Rather than being a book about battles, this book uses military bases as windows to understand the pattern of endless U.S. wars…These bases have expanded the boundaries of the United States, while keeping the country locked in a state of nearly continuous war that has largely served the economic and political interests of elites and left tens of millions dead, wounded, and displaced.

Beyond a way of warfare, this mode of total genocidal war (against native Americans) became important to the development of a distinct U.S. identity. This identity in turn has played some role in shaping later wars and the conduct of those wars, especially against peoples deemed to be supposedly racially inferior. “Successive generations of Americans, both soldiers and civilians, made the killing of Indian men, women, and children a defining element of their military tradition, and thereby part of a shared American identity.”

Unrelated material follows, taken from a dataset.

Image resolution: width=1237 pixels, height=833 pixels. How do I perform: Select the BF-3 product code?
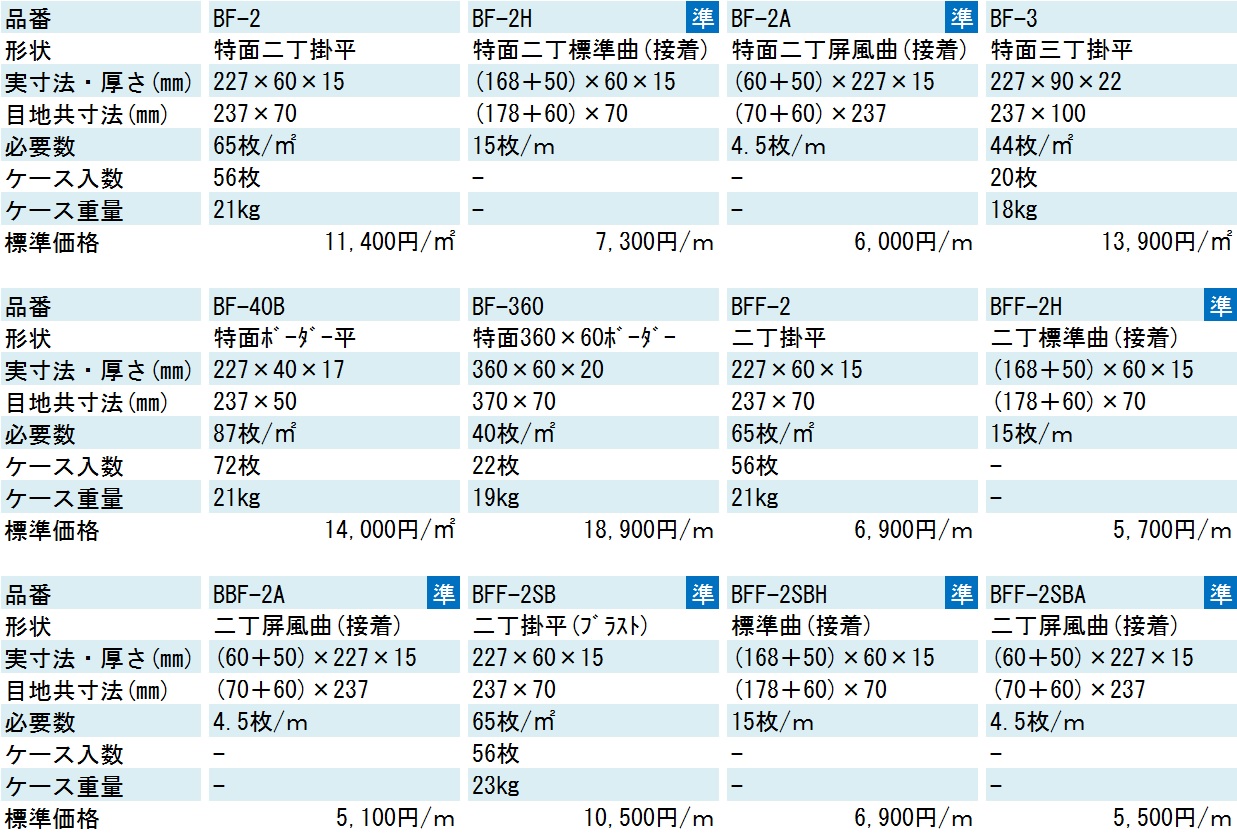1016,18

By the end of World War II…the United States would build and occupy some thirty thousand installations at two thousand base sites worldwide. While large numbers of bases would close at War’s end what remained was a global base network larger than any in human history…By war’s end, Roosevelt would oversee the largest expansion of bases, territory, and imperial power in U.S. History – arguably far exceeding the power of Jefferson’s purchase (Louisiana Territory).

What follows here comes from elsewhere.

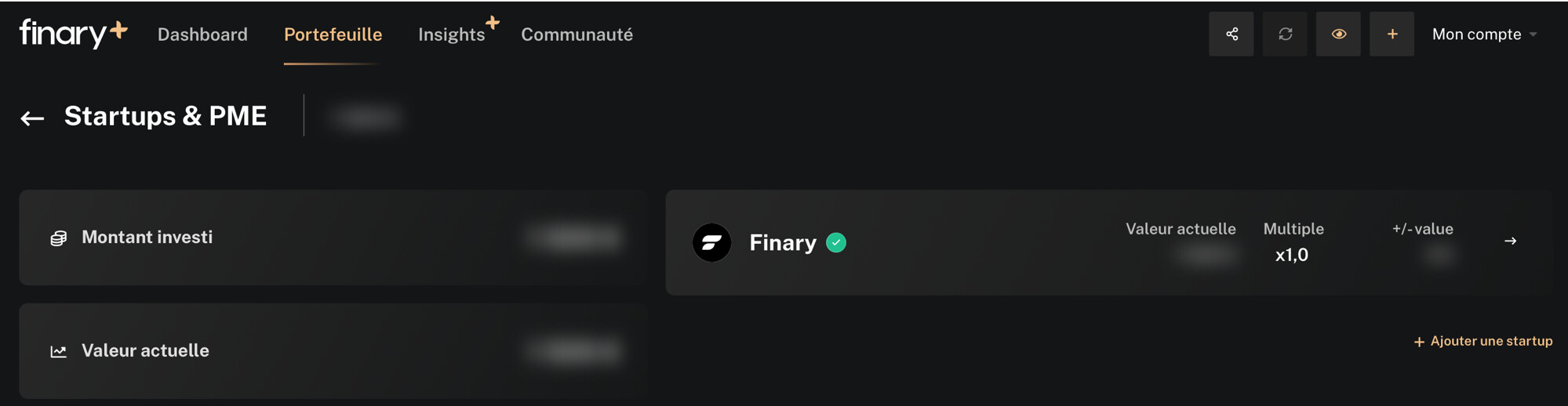Toggle the eye visibility mode
The height and width of the screenshot is (406, 1568).
(1338, 34)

Other “territories” (excepting the Philippines which was granted independence in 1946) remained colonies without democratic incorporated into the United States. They included Hawaii, Alaska, Puerto Rico, the U.S. Virgin Islands, Guam, American Samoa, Guantanamo Bay, and the Panama Canal Zone.

U.S. officials further used the nation’s unchallenged military superiority at the end of World War II to dictate much of the postwar international economic system, on which geoeconomic power would be based. New global institutions such as the World Bank, the International Monetary Fund, and the United Nations became important economic and political tools to open and dominate markets and maintain other countries in subordinate relationships.

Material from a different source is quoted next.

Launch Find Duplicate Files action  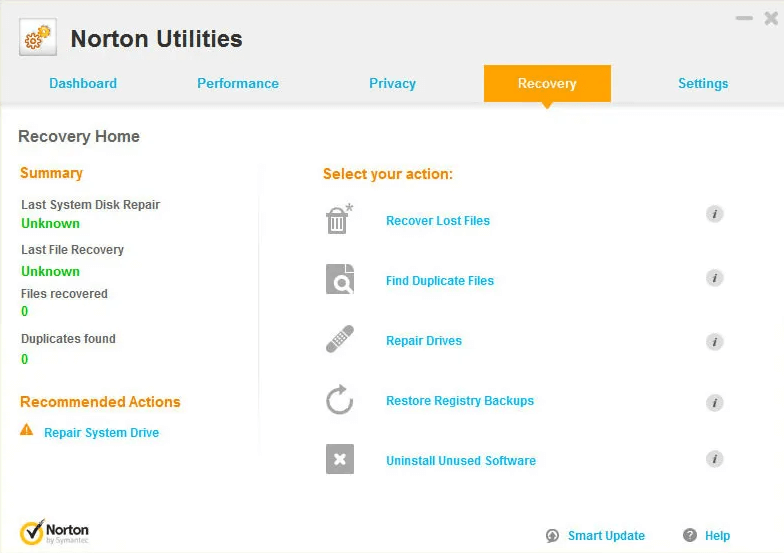[x=440, y=281]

“The United States did not abandon empire after the Second World War. Rather it reshuffled its imperial portfolio,…investing in military bases, tiny specks of semi-sovereignty strewn around the globe.”

Across history and geography the Chagossians and others displaced by U.S. Bases abroad are thus linked along a continuum of violence to the victims of war in Southeast Asia, Iraq, and Afghanistan; to Native American peoples displaced, dispossessed, and murdered; to Angolans and Mozambicans kept under Portuguese colonial rule for decades with U.S. Aid exchanged for Azores basing rights; to Indonesians slaughtered in a U.S. Supported genocide; to Cubans and Haitians and many others killed during dozens of U.S. Invasions in Latin America; to Guatemalans and Chileans tortured, assassinated, and disappeared during U.S. Based coups; to the enslavement, murder, and disenfranchisement of African-Americans over centuries; to attacks on immigrants and religious and sexual minorities in the United States; and to the poor in the United States whose bodies are so often ground up by the workings of everyday capitalism and the U.S. Wars they are so often sent to fight.